- Born: July 14, 1965 (age 60) Toledo, Ohio, US
- Genres: Mainstream jazz
- Occupation: Musician
- Instrument: Piano
- Labels: Capri, Pony Boy
- Website: www.larryfuller.com

= Larry Fuller (pianist) =

American jazz pianist

Larry Fuller (born July 14, 1965) is a jazz pianist based in New York City, performing in the style of mainstream jazz. Fuller is a Yamaha-endorsed Artist and leader of the Larry Fuller Trio. He was also the last pianist with legendary bassist Ray Brown's Trio, member of the Jeff Hamilton Trio, and member of the John Pizzarelli Quartet. He has also performed with artists including Stanley Turrentine, Phil Woods, Clark Terry, Herb Ellis, Ernestine Anderson, John Legend, and Nicholas Payton.

==Career==
Larry Fuller was raised in Toledo, Ohio. He began his musical studies in jazz at the age of 11. Floyd "Candy" Johnson, a veteran of the Count Basie and Duke Ellington Orchestras, mentored Fuller by hiring him for regular paying gigs when he was 13 and 14 years old. In the early days of his career, Fuller frequently performed in the nearby cities of Detroit and Ann Arbor, Michigan.

In 1988, Fuller moved to Seattle to work with vocalist Ernestine Anderson. For six years, Fuller was Anderson's pianist and musical director – traveling and performing worldwide. He also recorded with Anderson, including on her Grammy-nominated CD, Now and Then, on Qwest Records.

In 1994, Fuller joined drummer Jeff Hamilton's trio. Fuller toured and recorded several CDs in the US and Europe with the Jeff Hamilton Trio, including It's Hamilton Time, Hands On, Jeff Hamilton Trio, Live!, and Live at Steamers.

In 1998, Fuller recorded an album by the Larry Fuller Trio on Pony Boy Records, Easy Walker, with Ray Brown on bass and Jeff Hamilton on drums. The album received the Northwest Album of the Year award in 2003, a Golden Ear Seattle Jazz Award.

In April 2000, Fuller joined the Ray Brown Trio. Fuller was the trio's last pianist, and performed with Brown until his death in the summer of 2002.

From 2005 until 2013, Fuller performed with guitarist John Pizzarelli. As part of the John Pizzarelli Quartet, Fuller toured throughout the United States, Europe, Japan and South America. Some of John Pizzarelli Quartet recordings with Fuller include Double Exposure and Rockin' in Rhythm.

Today, Fuller tours and records as the band leader of the Larry Fuller Trio.
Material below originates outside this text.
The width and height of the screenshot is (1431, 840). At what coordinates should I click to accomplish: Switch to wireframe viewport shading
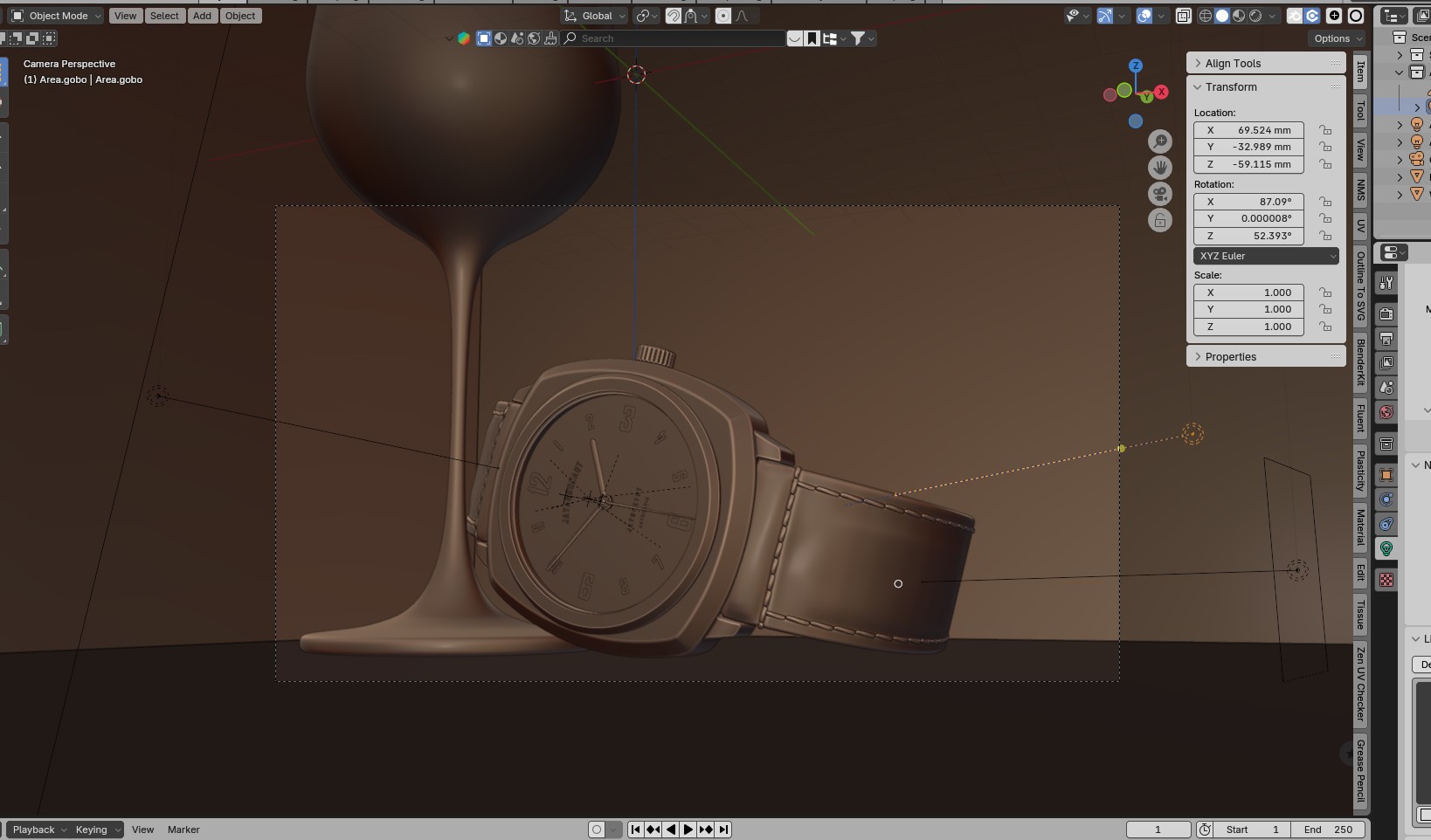point(1205,16)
His latest album, “Overjoyed”, was released by Capri Records on May 17, 2019. “Overjoyed” follows Fuller’s critically acclaimed, self-titled trio album released in September 2014, also on Capri Records. Both albums topped the jazz radio chart for several consecutive months.

In 2021, Larry Fuller became a Yamaha-endorsed Artist.

On August 28, 2022, Fuller was awarded the glass Key to the City of Toledo, Ohio “For Excellence in Jazz Music and Headlining the Inaugural Glass City Jazz Festival”.

In addition to the musicians mentioned above, Larry Fuller has performed with Harry "Sweets" Edison, Stanley Turrentine, Phil Woods, Clark Terry, Herb Ellis, Marlena Shaw, Kevin Mahogany, John Clayton, John Heard, Bennie Golson, Bucky Pizzarelli, Emily Remler, Jimmy Witherspoon, Eddie Harris, Anita O'Day, Steve Allen, Houston Person, Regina Carter, Nicholas Payton, John Legend, and others.